_TASK TO CARRY OUT:_ Transcribe the part of the meningococcal infection passage starting at "Children's age is" and ending at "for these groups.", word for word.

_SELECTED PASSAGE:_
Children's age is an indirect risk factor for invasive meningococci disease (IMD), while youngest children are more susceptibility to the pathogen, including predisposing factor of IMD and high transmission risk among over-crowded communities (i.e., school, recreation area, etc.). Incidence may also be reduced when the relative number of children decreases, and the whole population is aging (as it is in Ukraine and Europe). Indeed, during the study period, the number of children relatively decreased by twofold among general population, while the total number of population also decreased in Ukraine. Thus, we believe that the incidence of IMD in different age groups defined different levels of susceptibility of the pathogen for these groups.
3.6. Spatial rural as compared to urban distribution of meningococcal infection
In Figure 9 , we see that the frequency of MI between cities and villages differ slightly. In cities, the total number and density of the population is greater than in the villages. This is evidenced by the result of ANOVA analysis of MI incidence for the period of 1990–2014 years for the urban and rural population of Ukraine. Estimated value of Fisher criterion (1.2) is less than the critical value (4.04). Thus, we have confirmed the statistical null hypothesis of no effect of residence on the incidence of MI.
These data may indicate that the percentage of the susceptible population in cities and towns are approximately equal. He also points to the sporadic incidence of MI in Ukraine.

_DATASET:_
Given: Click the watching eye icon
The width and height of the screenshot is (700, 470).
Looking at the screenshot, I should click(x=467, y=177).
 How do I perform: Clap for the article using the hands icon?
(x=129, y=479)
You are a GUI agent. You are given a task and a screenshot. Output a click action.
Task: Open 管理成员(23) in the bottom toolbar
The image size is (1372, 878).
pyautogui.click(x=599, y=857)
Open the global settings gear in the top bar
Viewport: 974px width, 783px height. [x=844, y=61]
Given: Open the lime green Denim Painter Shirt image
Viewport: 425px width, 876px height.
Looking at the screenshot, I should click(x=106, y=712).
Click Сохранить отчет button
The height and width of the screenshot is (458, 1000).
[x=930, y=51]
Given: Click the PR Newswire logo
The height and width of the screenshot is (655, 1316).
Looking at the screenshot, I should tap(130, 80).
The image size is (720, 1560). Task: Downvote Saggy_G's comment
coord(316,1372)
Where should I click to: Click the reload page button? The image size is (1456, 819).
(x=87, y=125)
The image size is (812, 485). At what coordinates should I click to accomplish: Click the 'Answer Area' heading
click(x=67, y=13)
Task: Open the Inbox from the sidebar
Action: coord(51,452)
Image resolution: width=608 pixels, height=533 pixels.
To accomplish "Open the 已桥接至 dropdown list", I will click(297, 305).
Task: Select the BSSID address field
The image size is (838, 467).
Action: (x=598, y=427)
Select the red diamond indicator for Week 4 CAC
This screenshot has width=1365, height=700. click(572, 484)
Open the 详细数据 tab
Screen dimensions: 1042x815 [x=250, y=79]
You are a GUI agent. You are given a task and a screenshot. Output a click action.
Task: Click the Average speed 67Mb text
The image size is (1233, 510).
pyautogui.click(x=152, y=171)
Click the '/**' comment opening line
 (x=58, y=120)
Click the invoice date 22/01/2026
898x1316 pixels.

_ANSWER:_
Children's age is an indirect risk factor for invasive meningococci disease (IMD), while youngest children are more susceptibility to the pathogen, including predisposing factor of IMD and high transmission risk among over-crowded communities (i.e., school, recreation area, etc.). Incidence may also be reduced when the relative number of children decreases, and the whole population is aging (as it is in Ukraine and Europe). Indeed, during the study period, the number of children relatively decreased by twofold among general population, while the total number of population also decreased in Ukraine. Thus, we believe that the incidence of IMD in different age groups defined different levels of susceptibility of the pathogen for these groups.